PPL的临床表现无特异性,以腹痛、腹部包块、体质量减轻和黄疽最常见,发热相对少见。实验室检查:血白细胞计数及分类均正常;血沉、骨髓象多正常;血淀粉酶升高较常见;血清CA19-9、CEA多正常,也有报道当胆管梗阻时CA19-9 可升高。影像及内镜检查对鉴别诊断有重要作用。确诊靠病理,可通过经皮超声或CT引导细针穿刺,超声内镜下经十二指肠细针活检,或剖腹探查术中对胰腺病变做楔形活检和肿大淋巴结活检。按Ann Arbor系统将PPL分为四期,Ⅰ期:病变局限在胰腺;Ⅱ期:累及区域淋巴结;Ⅲ期:隔肌以上或以下淋巴受累;Ⅳ期:淋巴瘤侵犯全身淋巴组织。

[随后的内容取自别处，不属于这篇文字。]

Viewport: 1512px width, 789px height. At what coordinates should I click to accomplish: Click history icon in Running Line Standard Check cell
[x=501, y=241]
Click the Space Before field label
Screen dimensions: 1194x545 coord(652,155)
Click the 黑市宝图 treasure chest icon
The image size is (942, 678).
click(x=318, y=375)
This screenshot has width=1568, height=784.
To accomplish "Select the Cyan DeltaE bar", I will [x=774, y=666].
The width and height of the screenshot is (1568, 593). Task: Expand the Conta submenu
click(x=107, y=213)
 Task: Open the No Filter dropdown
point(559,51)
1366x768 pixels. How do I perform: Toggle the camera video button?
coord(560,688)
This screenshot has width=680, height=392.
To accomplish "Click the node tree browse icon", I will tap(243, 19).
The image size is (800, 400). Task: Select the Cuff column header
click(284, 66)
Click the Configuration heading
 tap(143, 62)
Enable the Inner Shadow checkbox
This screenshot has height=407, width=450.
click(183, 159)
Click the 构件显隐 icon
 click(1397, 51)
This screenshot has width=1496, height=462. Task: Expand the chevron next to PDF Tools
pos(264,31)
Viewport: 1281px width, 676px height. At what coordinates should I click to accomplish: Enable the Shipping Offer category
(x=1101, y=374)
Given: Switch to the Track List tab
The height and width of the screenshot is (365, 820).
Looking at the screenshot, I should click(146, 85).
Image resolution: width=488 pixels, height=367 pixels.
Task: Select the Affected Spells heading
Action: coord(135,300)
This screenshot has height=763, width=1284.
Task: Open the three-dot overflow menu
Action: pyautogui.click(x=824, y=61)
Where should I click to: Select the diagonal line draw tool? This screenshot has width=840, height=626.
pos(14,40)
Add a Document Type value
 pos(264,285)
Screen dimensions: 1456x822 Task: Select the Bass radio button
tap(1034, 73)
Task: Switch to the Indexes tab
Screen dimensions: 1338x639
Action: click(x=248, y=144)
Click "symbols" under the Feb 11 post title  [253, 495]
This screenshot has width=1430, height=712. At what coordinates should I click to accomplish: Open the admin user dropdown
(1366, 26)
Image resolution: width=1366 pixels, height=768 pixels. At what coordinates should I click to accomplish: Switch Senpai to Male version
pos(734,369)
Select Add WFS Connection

PPL误诊率高,故鉴别诊断尤为重要,主要与胰腺癌、AIP、继发性淋巴瘤相鉴别。
① 胰腺癌:70%的PPL肿块直径>6 cm,约40%的PPL肿块直径>10 cm。 而60%的胰腺癌肿块直径< 6cm,很少有超过10 cm;PPL当病变位于胰头、体部时可发现肠系膜上动、静脉被推移,但一般无包绕,通常无明显的胰管受侵表现,即使存在胰管浸润,也没有明显胰管扩张(扩张的胰管与腺体前后径之比均<0.5),可能与胰腺淋巴瘤质地较软、肿瘤并非起源于胰腺导管上皮、胰管受累较轻有关。胰腺癌易包绕和侵犯周围血管结构及胰胆管,致其狭窄或闭塞,多出现胆总管和胰管梗阻性扩张,扩张的胰管与腺体前后径之比常>0.5;PPL肾静脉水平以下的淋巴结有时可受累。
②AIP :PPL可呈弥漫性胰腺肿大,AIP也可表现为胰腺弥漫性肿大伴主胰管狭窄,但其主要是炎性包块周围的囊性改变,无胰周淋巴结肿大,而PPL通常伴有胰周淋巴结肿大。此外,AIP有一种或几种自身抗体阳性,伴高水平的γ球蛋白和IgG4 ,有时伴其他胶原性疾病。
③ 继发性淋巴瘤:其主要病变不在胰腺,更多表现在浅表、腹膜后及纵隔淋巴结的肿大,且骨髓活检细胞学异常。
PPL的治疗方法是以化疗为主的综合性治疗方案,最常用的是CHOP方案,是否应联合手术切除尚存争议。结合相关文献,对于Ⅰ和Ⅱ期PPL患者,外科手术联合术后放化疗有助于提高疗效,对于Ⅲ和Ⅳ期PPL或手术风险较大患者,以化、放疗为宜。 PPL预后优于胰腺癌。(参考文献略)
病例来源:王艳芝,杨云生,蔡逢春.等.原发性胰腺淋巴瘤1例.胃肠病学和肝病学杂志.2013,22(6):591-592.